Download tweets and stopwords

In [2]:
nltk.download('twitter_samples', download_dir='/home/faris.almalik/Desktop/NLPCourse')
nltk.download('stopwords', download_dir='/home/faris.almalik/Desktop/NLPCourse')
stopwords_english = stopwords.words('english')
print(f'Stopwords length is: {len(stopwords_english)}   -->    Samples {stopwords_english[:10]}')


Stopwords length is: 179   -->    Samples ['i', 'me', 'my', 'myself', 'we', 'our', 'ours', 'ourselves', 'you', "you're"]


[nltk_data] Downloading package twitter_samples to
[nltk_data]     /home/faris.almalik/Desktop/NLPCourse...
[nltk_data]   Package twitter_samples is already up-to-date!
[nltk_data] Downloading package stopwords to
[nltk_data]     /home/faris.almalik/Desktop/NLPCourse...
[nltk_data]   Package stopwords is already up-to-date!


Split tweets into training/validation 

In [3]:
tweets_train, tweets_val, tweets_train_labels , tweets_val_labels, positive_train ,negative_train, positive_val, negative_val,positive_tweets ,negative_tweets  = split_tweets()
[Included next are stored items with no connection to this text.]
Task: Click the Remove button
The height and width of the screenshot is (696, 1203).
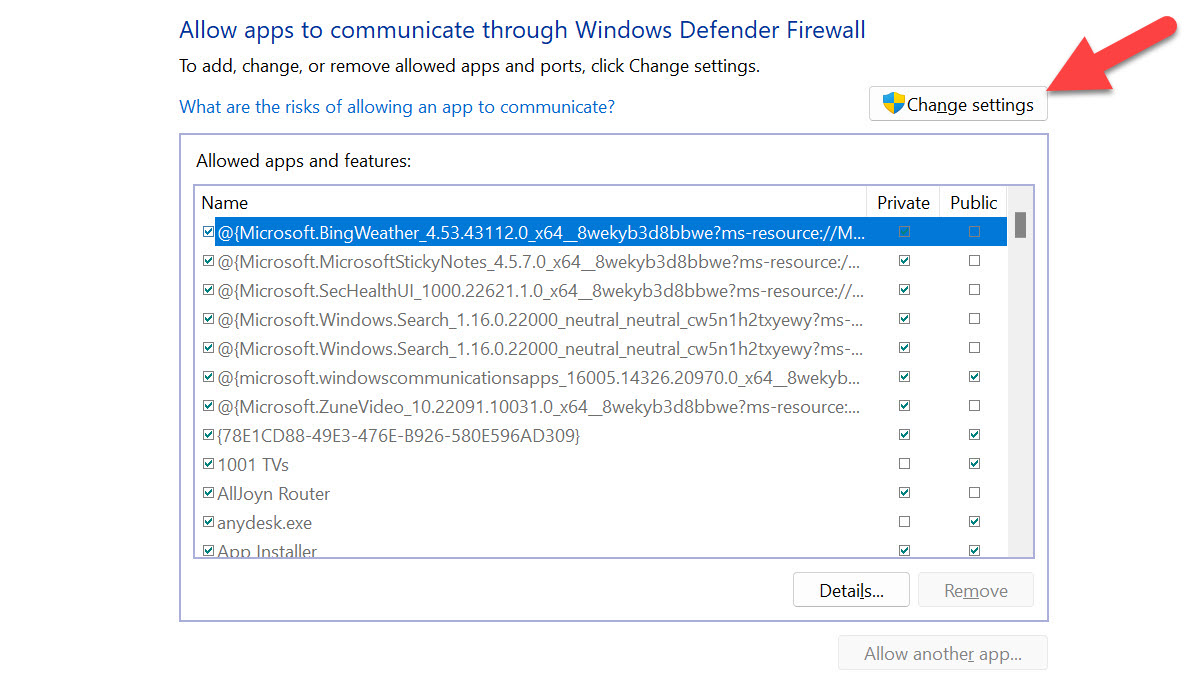Action: [975, 590]
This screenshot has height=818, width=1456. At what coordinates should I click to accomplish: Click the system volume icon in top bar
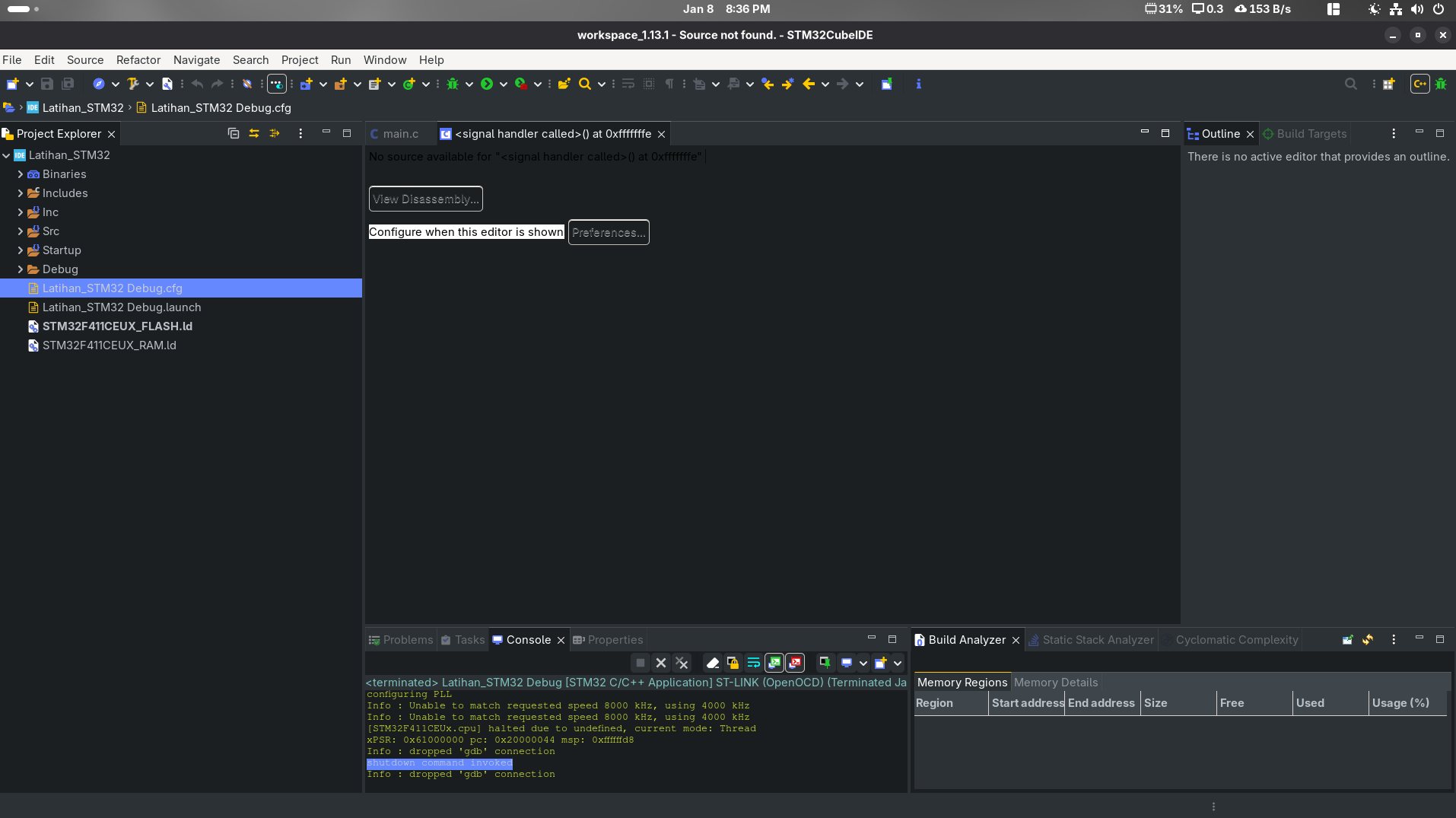(1416, 9)
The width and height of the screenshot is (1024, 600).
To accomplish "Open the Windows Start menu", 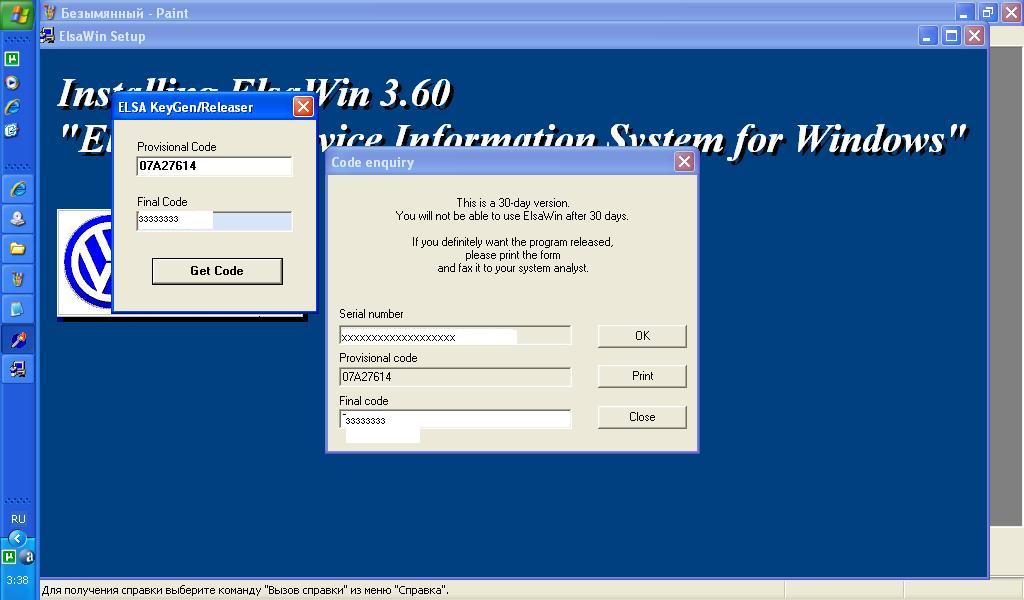I will click(18, 15).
Number of positive tweets = 5000 	 Number of negative tweets = 5000
Training tweets: 4000 Positive tweets and 4000 Negative tweets
Validation tweets: 1000 Positive tweets and 1000 Negative tweets
Number of training tweets: 8000
Number of validation tweets: 2000


Preprocess the tweets and prepare them 

In [4]:
#Example of a tweet after proccessing. 
print(f'tweet before precessing  -> \t {tweets_train[800]}')
print(f'tweet after precessing ->  \t {process_tweet(tweets_train[800])}')
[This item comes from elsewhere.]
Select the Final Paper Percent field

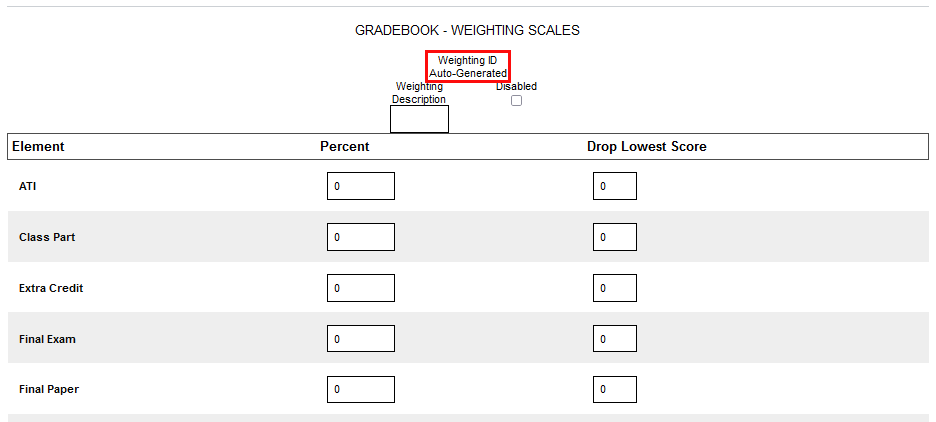pos(360,389)
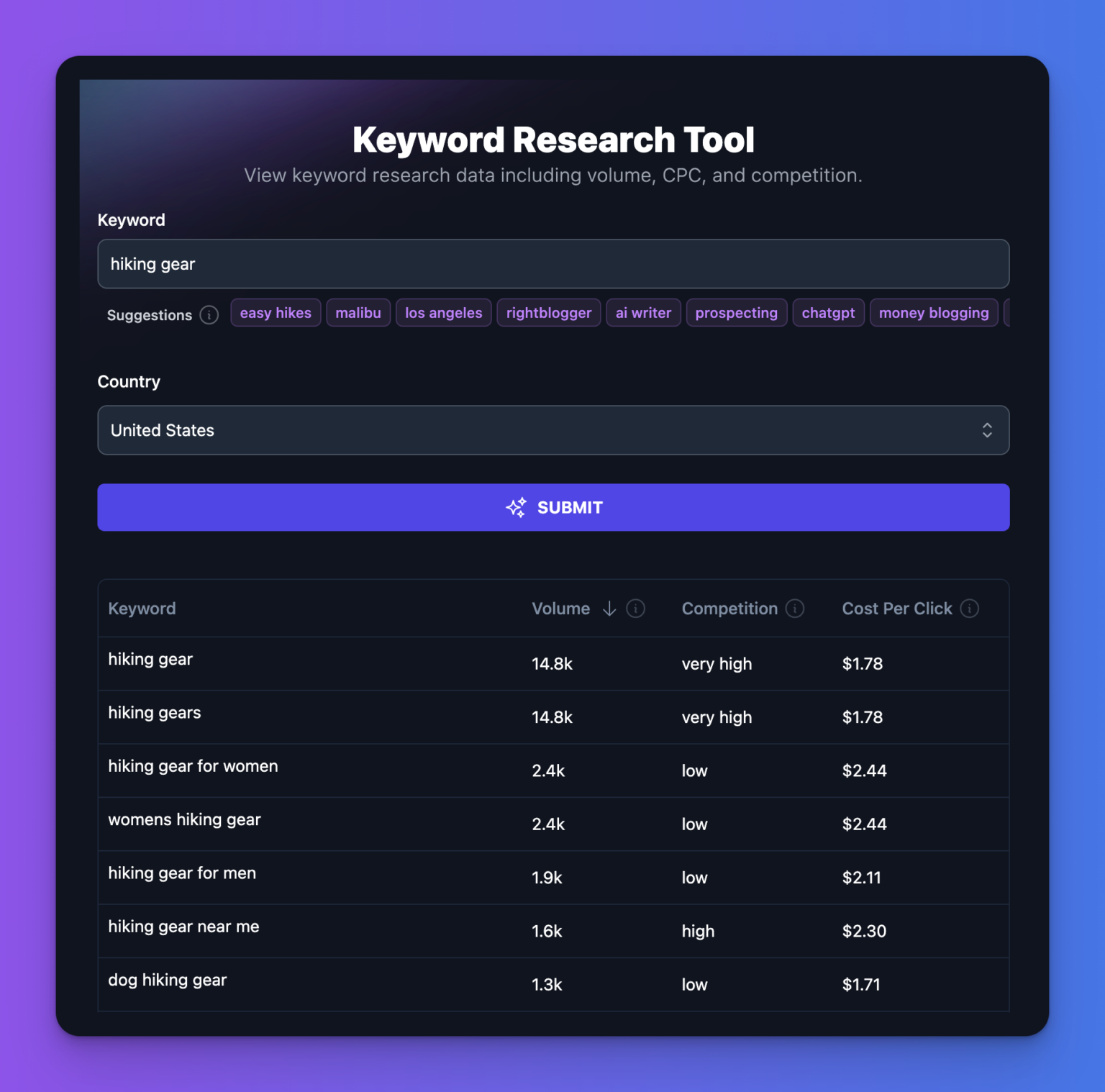The image size is (1105, 1092).
Task: Click the Country dropdown chevron icon
Action: coord(988,430)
tweet before precessing  -> 	 @MsKristinKreuk Hugs ang Kisses from the philippines :)
tweet after precessing ->  	 ['hug', 'ang', 'kiss', 'philippin', ':)']


Create vocabulary from the training samples

In [5]:
#Get vocabulary 
vocab = get_vocabulary(train_tweets= tweets_train)
print(f'The size of the vocabulary is {len(vocab)}')

The size of the vocabulary is 9089


Now, each tweet should be represented by an array of numbers. To do so: 

In [6]:
#Use the teweet_to_tensor function 
print(f'tweet in strings -> \t {tweets_train[1000]}')
print(f'tweet in strings after preprocessing -> \t {process_tweet(tweets_train[1000])}')
print(f'tweet in numbers -> \t {tweet_to_tensor(tweets_train[1000], vocabulary= vocab)}')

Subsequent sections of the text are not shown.